Agreed. These tests should be performed on local models.

david-gpu

During my tenure at NVidia I met a guy that was working on special versions of to the kernels that would make them deterministic.

Otherwise, parallel floating point computations like these are not going to be perfectly deterministic, due to a combination of two factors. First, the order of some operations will be random due to all sorts of environmental conditions such as temperature variations. Second, floating point operations like addition are not ~~commutative~~ associative (thanks!!), which surprises people unfamiliar with how they work.
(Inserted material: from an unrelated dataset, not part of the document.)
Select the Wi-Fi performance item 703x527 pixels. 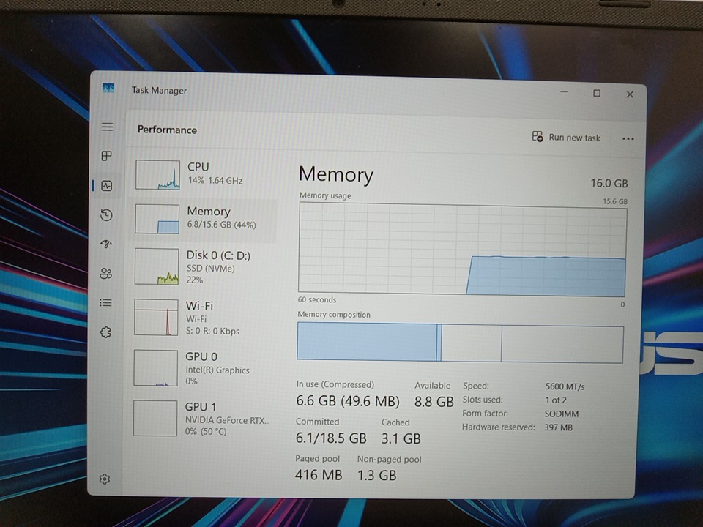(x=205, y=318)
That is before we even talk about the temperature setting on LLMs.

enriquto

> floating point operations like addition are not commutative

maybe you meant associative? Floating point addition is commutative: a+b is always equal to b+a for any values of a and b. It is not associative, though: a+(b+c) is in general different to (a+b)+c, think what happens if a is tiny and b,c are huge, for example.

david-gpu

Sorry, yes, I meant associative. Thanks for the important correction.
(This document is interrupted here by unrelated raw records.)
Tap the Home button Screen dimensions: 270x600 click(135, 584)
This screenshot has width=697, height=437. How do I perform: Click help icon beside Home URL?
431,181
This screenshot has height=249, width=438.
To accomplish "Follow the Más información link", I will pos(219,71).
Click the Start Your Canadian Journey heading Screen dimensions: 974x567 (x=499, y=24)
To think that I used to do this for a living...

mrdw

They should measure for different temperatures, where at 0 it will be the same output every time, but it's interesting to see how results will change for different temperatures from 0.01 to 2. But, I'm not sure if temperature is implemented the same way in all llms

whoami_nr

Author here. I know 0-10 is one extra even number. I also just did this for fun so don't take the statistical significance aspect of it very seriously. You also need to run this multiple times with multiple temperature and top_p values to do this more rigorously.

Mr_Modulo

In the summary at the top it says you used 0-10 but then for the prompt it says 1-10. I had assumed the summary was incorrect but I guess it's the prompt that's wrong?

dr_dshiv

Oh, surprising that Claude can do heads/tails.
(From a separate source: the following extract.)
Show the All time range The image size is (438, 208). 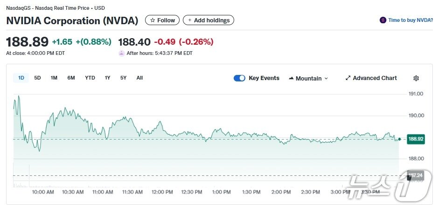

In a project last year, I did a combination of LLMs plus a list of random numbers from a quantum computer. Random numbers are the only useful things quantum computers can produce—and that is one thing LLMs are terrible at

bestest

I would suggest them to repeat the experiment while including sets from answers to "choose heads or tails" AND "choose tails or heads", ditto for numbers or rephrase the question to not include a "choice" (choose from 0 to 9 (btw, they're asking to choose from 0 to 10 inclusive, which is inherently wrong as the even subset is bigger in this case)), but rather "choose a random integer".

GuB-42

Is the LLM reset between each event?

If LLMs are anything like people, I would expect a different result depending on that. The idea that random events are independent is very unintuitive to us, resulting in what we call the Gambler's Fallacy. LLMs attempts at randomness are very likely to be just as biased, if not more.

maaaaattttt

I think randomness needs to be better defined. In the article it seems to be that randomness should be an evenly distributed type of event occurences. I agree that it is very unintuitive for us as, I believe, we assume randomness to be any sequence of event that doesn't follow any known/recognizable pattern. Show a section of the Fibonacci to a 10 yo kid and they will most likely find the sequence of numbers to be random (maybe they will note that it is always increasing, but that's it). Even in this article the fact that o1 always throws "heads" could indicate that it "knows" what randomness is, and is then just being random by throwing only heads.

I personnaly would define ideal randomness as a behavior that is fundamentally uncomputable and/or cannot be expressed as a mathematical function. If this definition holds than the question cannot apply to LLMs as they are a just (big) mathematical function.

baalimago

I'd be interested to see the bias in random character generation. It's something which would be closer to the domains of LLMs, seeing that they're 'next word generators' (based on probability).

How cryptographically secure would an LLM rng seed generator be?